Michael is the author of the critically acclaimed Becoming Winston Churchill, The Untold Story of Young Winston and His American Mentor [Hardcover, Greenwood 2007; Paperback, Enigma 2009] and the co-author of Milking the Public, Political Scandals of the Dairy Lobby from LBJ to Jimmy Carter [Nelson Hall, 1980]. He is an editorial board member of Finest Hour, the quarterly journal of the International Churchill Society and a contributing editor for the libertarian magazine Reason. His work also has appeared in The Churchills in Ireland, 1660-1965, Corrections and Controversies [Irish Academic Press, 2012] as well as two Reason anthologies, Free Minds & Free Markets, Twenty Five Years of Reason [Pacific Research Institute, 1993] and Choice, the Best of Reason [BenBella Books, 2004]. A full-time writer, he was formerly a first amendment and media defense lawyer and a U.S. Army Counterintelligence Agent.   

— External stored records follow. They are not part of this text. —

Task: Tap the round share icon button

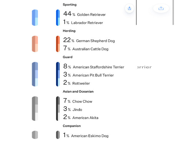Action: click(130, 8)
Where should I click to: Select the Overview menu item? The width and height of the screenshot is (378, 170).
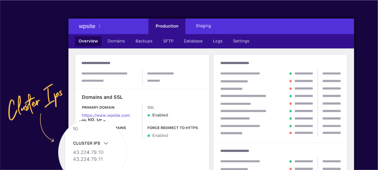[x=88, y=41]
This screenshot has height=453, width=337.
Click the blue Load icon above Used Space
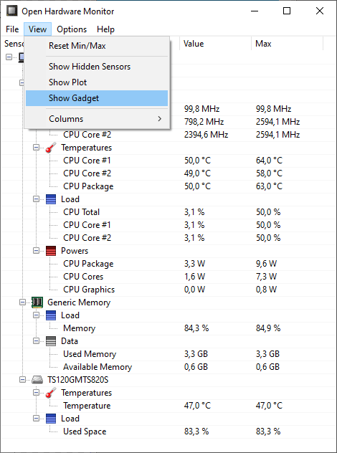tap(51, 419)
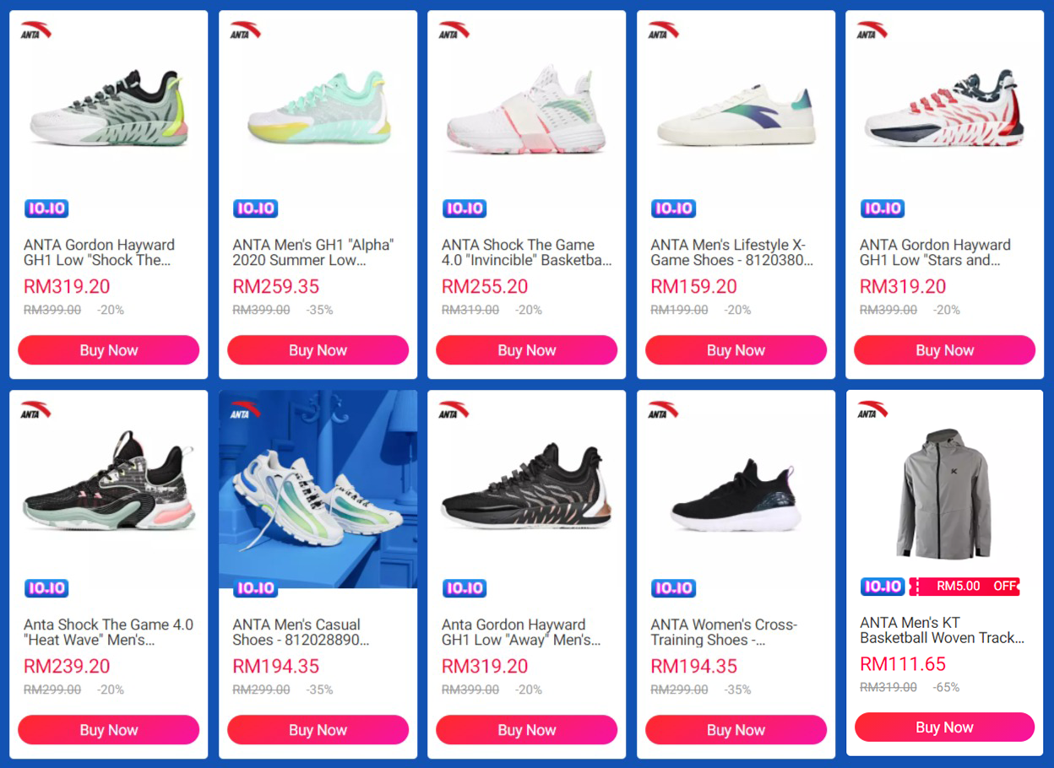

Kathleen, the other half of the father-daughter writing team, has been editing her father’s writing for longer than she cares to remember. She is the co-author with her sister Kelly of the critically acclaimed Organize Your Way: Simple Strategies for Every Personality [Sterling, 2017]. The two sisters are professional organizers, personality-type experts and the founders of PixiesDidIt, a home and life organization business. Kathleen is an honors graduate of Sarah Lawrence College and has an MFA in Creative Writing from New York University. The novella Appointment in Prague is her second joint writing project with her father. Their first was “Bringing Home the First Amendment”, a review in the August 1984 Reason magazine of Nat Hentoff’s The Day They Came to Arrest the Book.  While a teen-ager, she and her father would often take runs together, creating plots for adventure stories as they ran.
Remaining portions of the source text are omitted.